Saturday, 15 June 2013

How to make a "Thin Section"

This post is about how thin section microscope slides are made, but before detailing the techniques used at Geosec it should be noted that there are many different techniques, and no one technique is correct, you just use the method that suits you. It is the finished item that is important, not how you get there.

I have several friends that make thin sections and we have an informal information exchange. We all use different methods, glues, machinery etc, and all produce good slides. I was never taught how to make slides, but found by trial and error a method that suits my requirements. My machines have been constructed in my workshop, and though crude by commercial standards they work well enough, and cost a fraction of the "standard" ones. All my slides are finished by hand, so any inaccuracy that comes from the machines is eliminated anyway.

So, Starting from a piece of rough rock, a small block 2cm x 2cm x 3cm is sawn by hand on a diamond saw.
The top surface need to be absolutely flat, so is lapped on a glass plate with fine silicon carbide grit.


Glue is applied and a microscope slide placed on the block. Any air bubbles in the glue are carefully worked out to the edge.


Geosec has moved from the traditional epoxy resin glues to UV setting ones, it is now necessary to put the slide/block under a hi-intensity UVlamp. The glue sets in a few seconds and is now ready to cut.


The slide/block is sawn as close to the glass as possible using a thin bladed diamond saw. The section is now 1mm to 0.5mm (500 microns) thick.


The slide is now mounted on to the first grinding machine. The slide is retained by vacuum in a slide holder and is held against a rotating diamond flat wheel. 

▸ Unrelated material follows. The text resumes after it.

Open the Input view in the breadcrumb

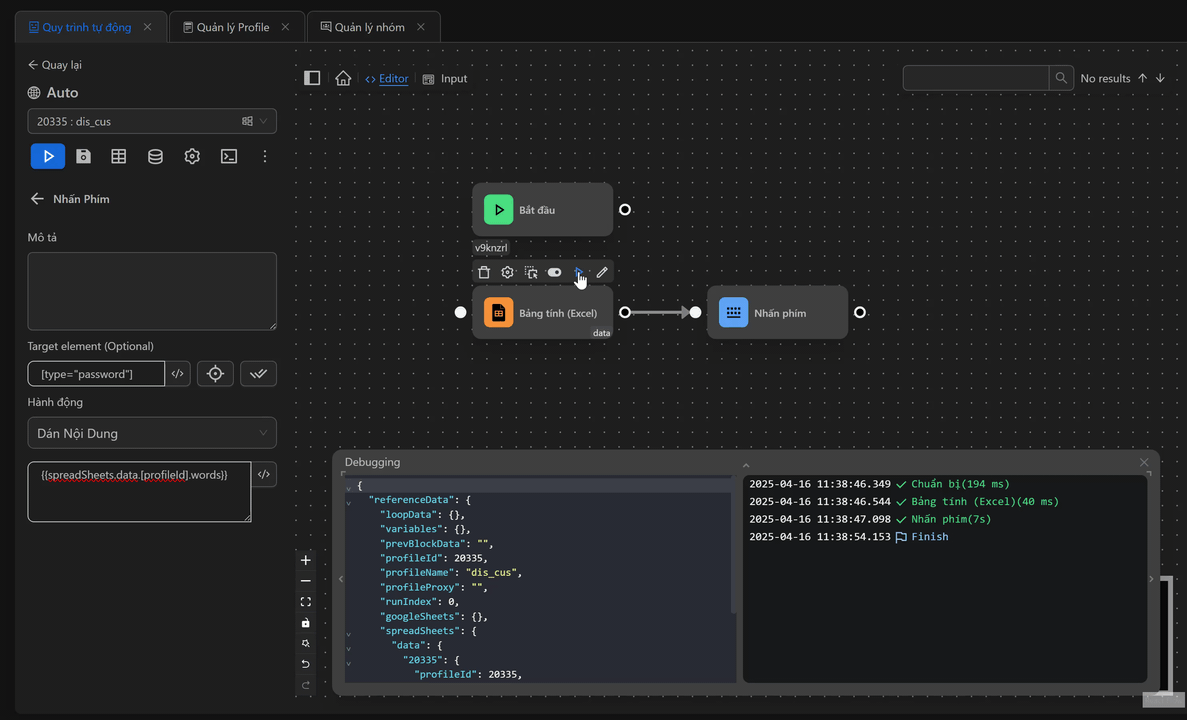pyautogui.click(x=453, y=79)
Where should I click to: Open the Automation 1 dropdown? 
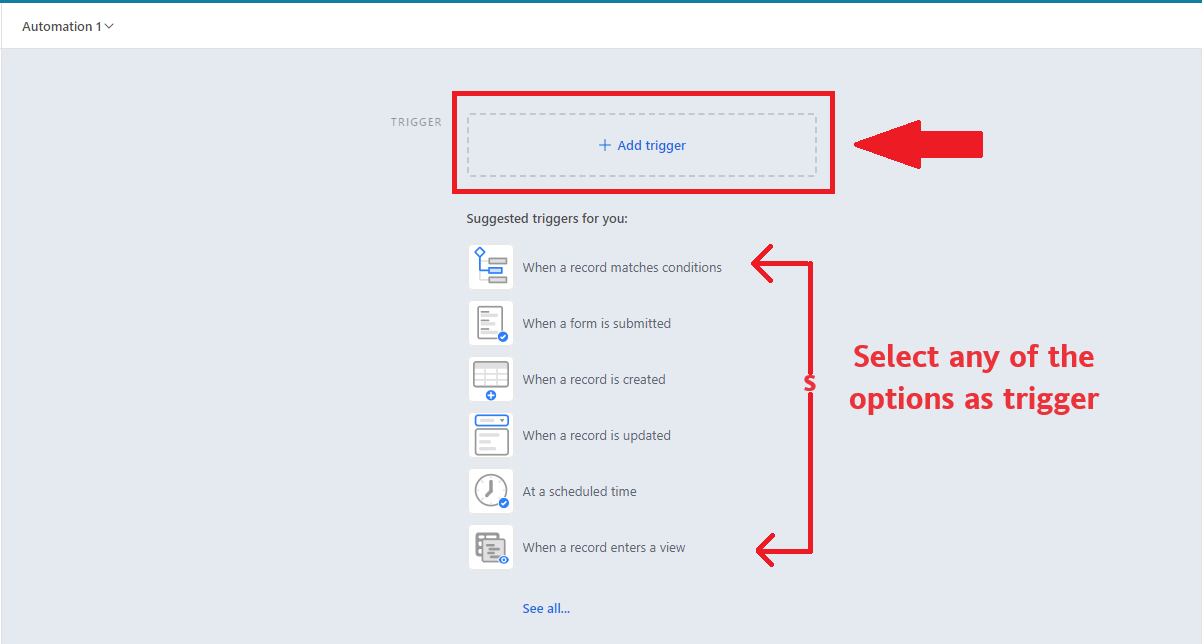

The arm reciprocates to ensure even cutting. This machine reduces the thickness to 200 microns.


The slide is transfered to the second grinding, or flat lap machine. 

 Using a finer grade diamond disc this can cut to almost the finished thickness, but there is always some score marks left by the cutting process, so the slides are removed when they are about 50 microns. The slide is now ready for hand finishing.  

The final stages are done by hand on a glass plate with silicon carbide grit, and repeated checking of the thickness by judging interference colours with the microscope.









Saturday, 8 June 2013

Pictures (experimental)

Here are three pictures that I have been tinkering with to see the limits of what can be achieved with the present camera set up, and to see whether a further investment in additional lenses is necessary.  As before these are zoomable images, click on the  icon, bottom left of the picture to get a larger view which you can zoom in and drag. ( they look good fullscreen, usually available on most browsers by pressing the F11 key)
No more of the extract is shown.